THE ROMANTIC LOVE HAS TWO STAGES
by Gary Chapman
The first stage requires little effort. We are pushed along by euphoric (on cloud nine, happy & excited) feelings. We commonly call this stage “being in love.” This is where the couple does not have to work on the relationship. They want to make each other happy and they often do. However, the average life span of this initial stage of romantic love is two years.
The second stage of romantic love is much more intentional than the first stage. And it requires work in order to keep emotional love alive. These are called the Five Love Languages. Here are the summary:
1. Words of Affirmation. This language uses words to affirm the other person. To speak this language, you look for things you admire or appreciate about the person and you verbally express your admiration. If a person’s primary love language is words of affirmation, your words will be like rain falling on dry soil. Nothing will speak more deeply of your love than words of affirmation.
2. Acts of Service. For these people, actions speak louder than words. The key to loving this person is to find out what things they would like for you to do. Then do them consistently.
3. Receiving Gifts. For some people, what makes them feel most loved is to receive a gift.

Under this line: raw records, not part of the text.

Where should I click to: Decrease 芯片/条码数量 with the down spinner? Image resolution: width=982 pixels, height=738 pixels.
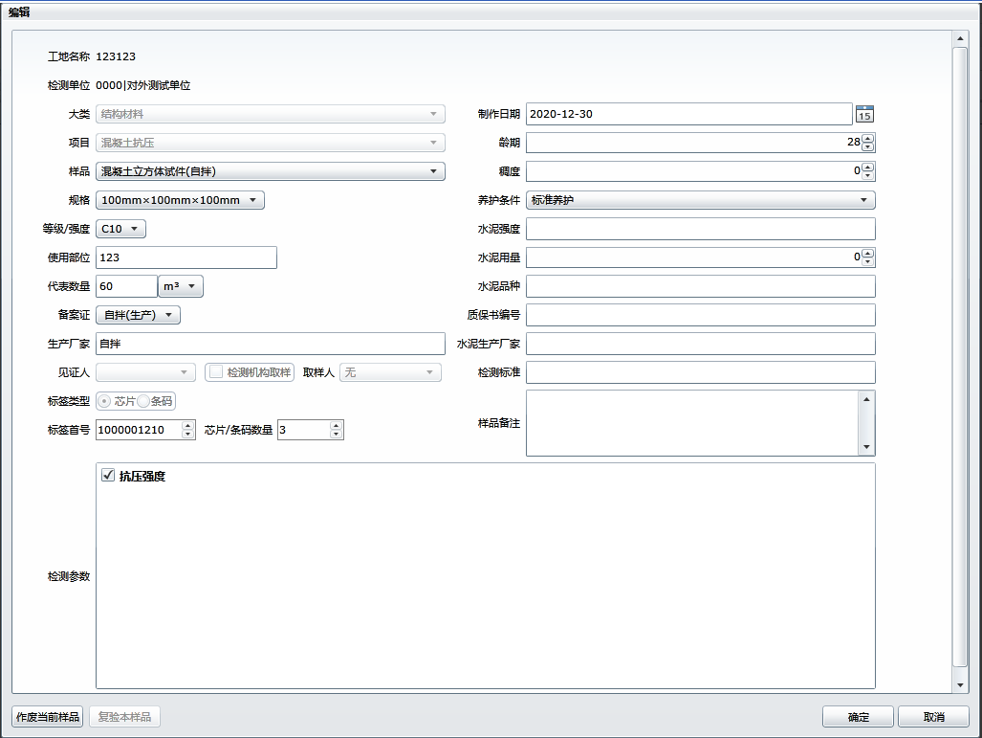pos(336,435)
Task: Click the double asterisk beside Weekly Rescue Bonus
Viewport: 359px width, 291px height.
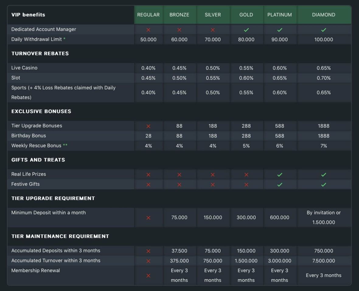Action: tap(65, 146)
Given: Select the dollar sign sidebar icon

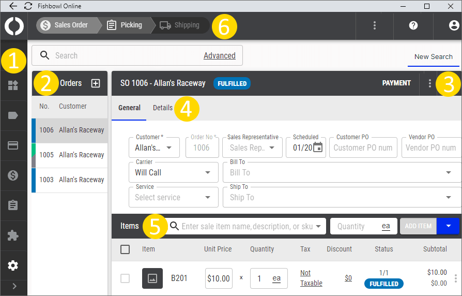Looking at the screenshot, I should click(13, 175).
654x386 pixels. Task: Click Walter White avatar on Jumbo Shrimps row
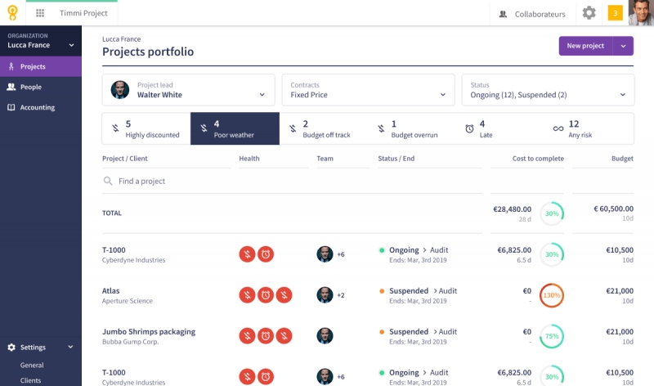coord(325,335)
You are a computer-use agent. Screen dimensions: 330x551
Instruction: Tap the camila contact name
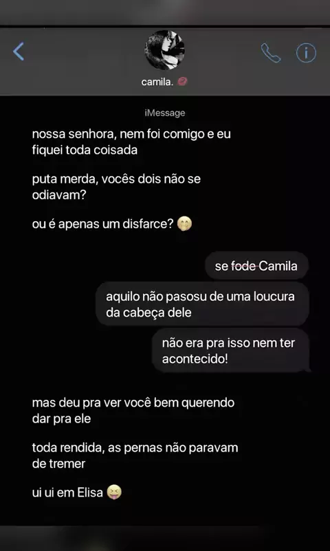pyautogui.click(x=157, y=82)
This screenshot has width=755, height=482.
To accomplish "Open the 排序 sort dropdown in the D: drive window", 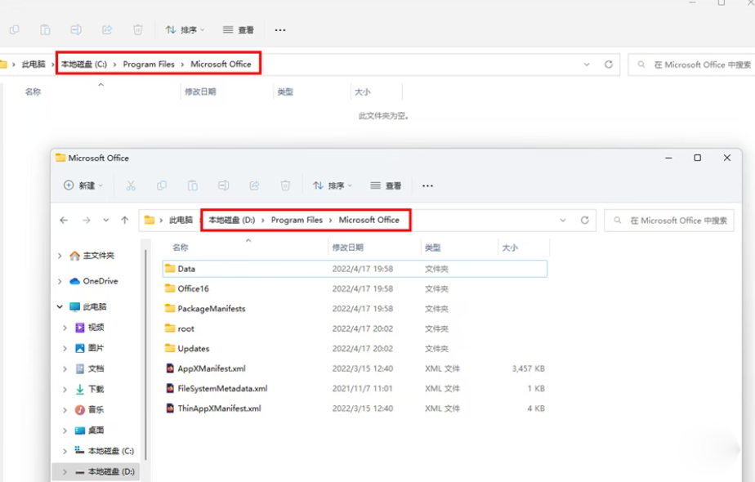I will pos(333,185).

Better to give a gift that they have requested than to surprise them with a gift they do not desire. Not all gifts need to be expensive. A rose, a candy bar, a card, a book—any of these can communicate love deeply to the person whose love language is receiving gifts.

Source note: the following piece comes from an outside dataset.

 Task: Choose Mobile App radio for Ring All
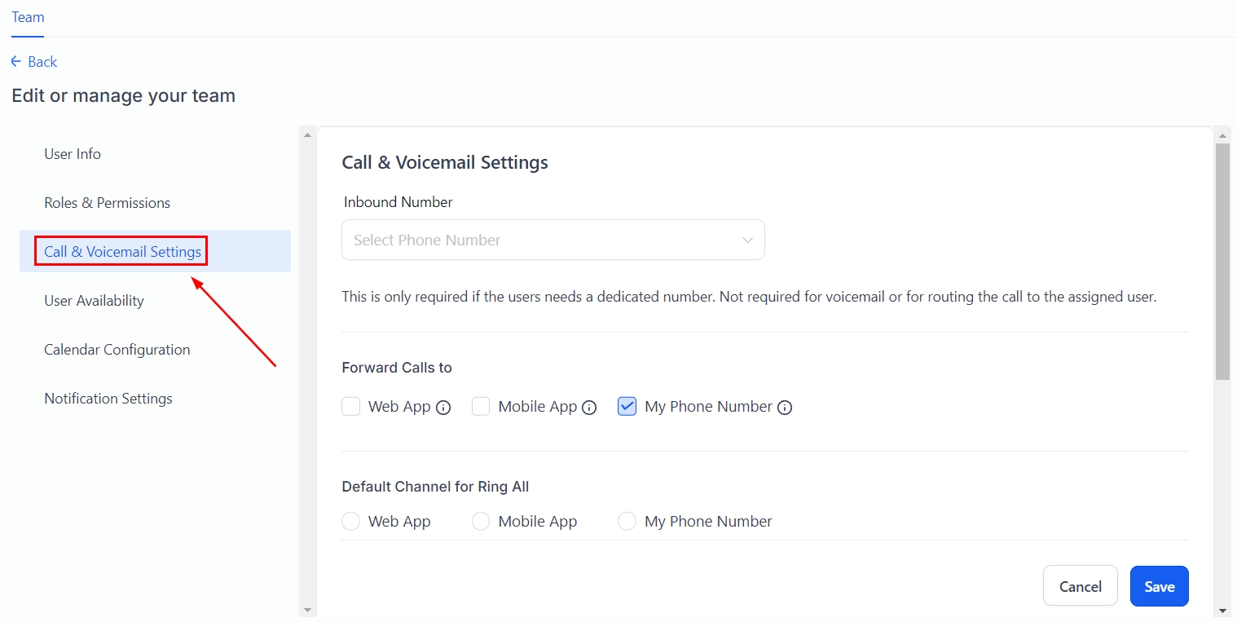tap(481, 521)
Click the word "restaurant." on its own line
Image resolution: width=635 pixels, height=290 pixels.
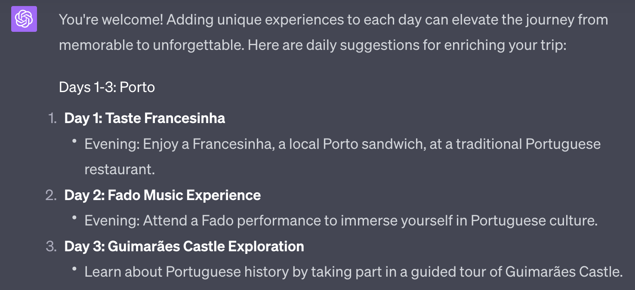119,169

4. Quality Time. Quality time is giving the other person your undivided attention. It says, “I’m doing this because I want to be with you.” Whether you are planting a garden together or going to camping trip, the ultimate purpose is to spend time with each other. For some people, nothing makes them feel more loved than quality time.
5. Physical Touch. We have long known the emotional power of physical touch. Research indicates that babies who are touched and cuddled fare better emotionally than babies who spend long periods of time without physical touch. Every culture has appropriate and inappropriate touches between members of the opposite of sex. Appropriate touch is loving. Inappropriate touch is demanding. To the person whose primary love language is physical touch, nothing speaks more deeply than appropriate touch.

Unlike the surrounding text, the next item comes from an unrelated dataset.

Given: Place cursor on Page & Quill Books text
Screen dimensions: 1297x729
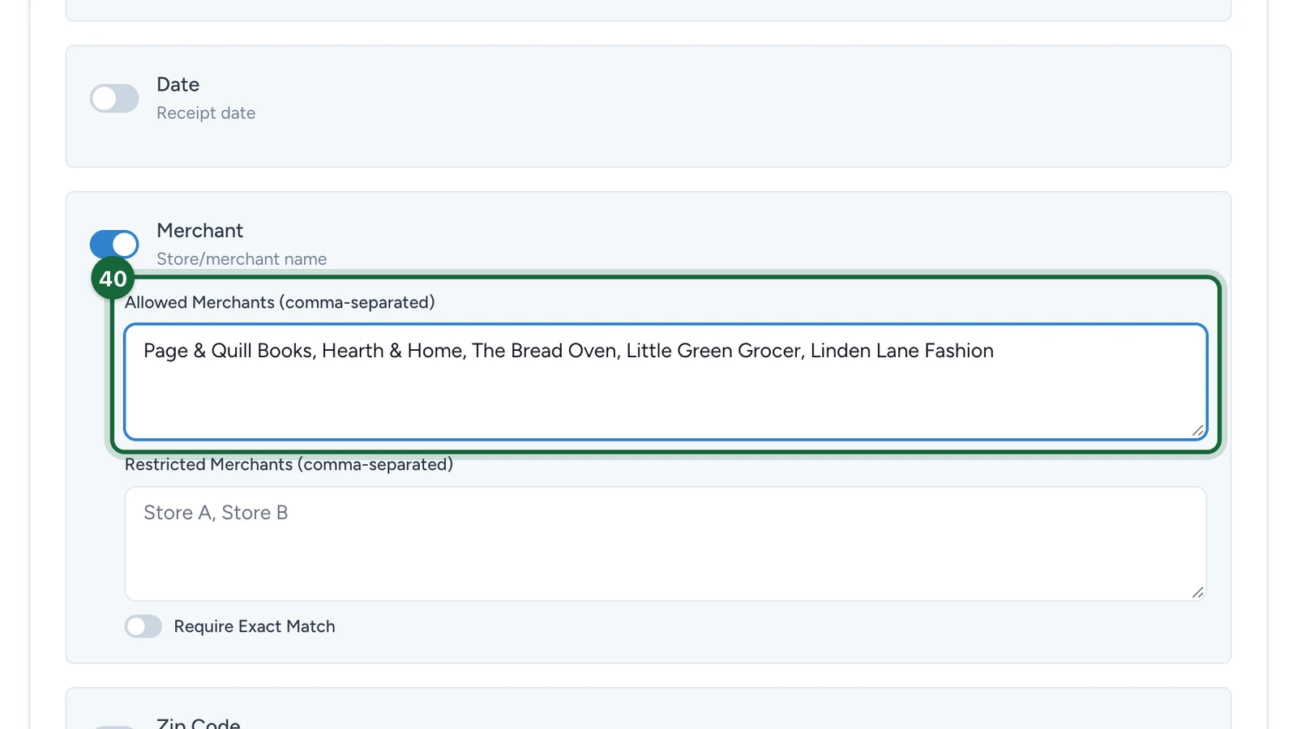Looking at the screenshot, I should [x=228, y=351].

Everyone has a primary love language. One of the five speaks more deeply to us emotionally than the other four. By nature we tend to speak our own language. Whatever makes us feel loved is what we do for the other person. But if it is not his/her language, it will not mean to them what it mean to us.
How To Find Your Love Language?
1. Observe your own behavior.
2. What do you complain about?
(The complaints reveal what you most like to receive from the other people.)
3. What do you request most often?
Observe how you most often express love and appreciation to others; list your complaints and requests, and you will likely be able to determine your own primary love language.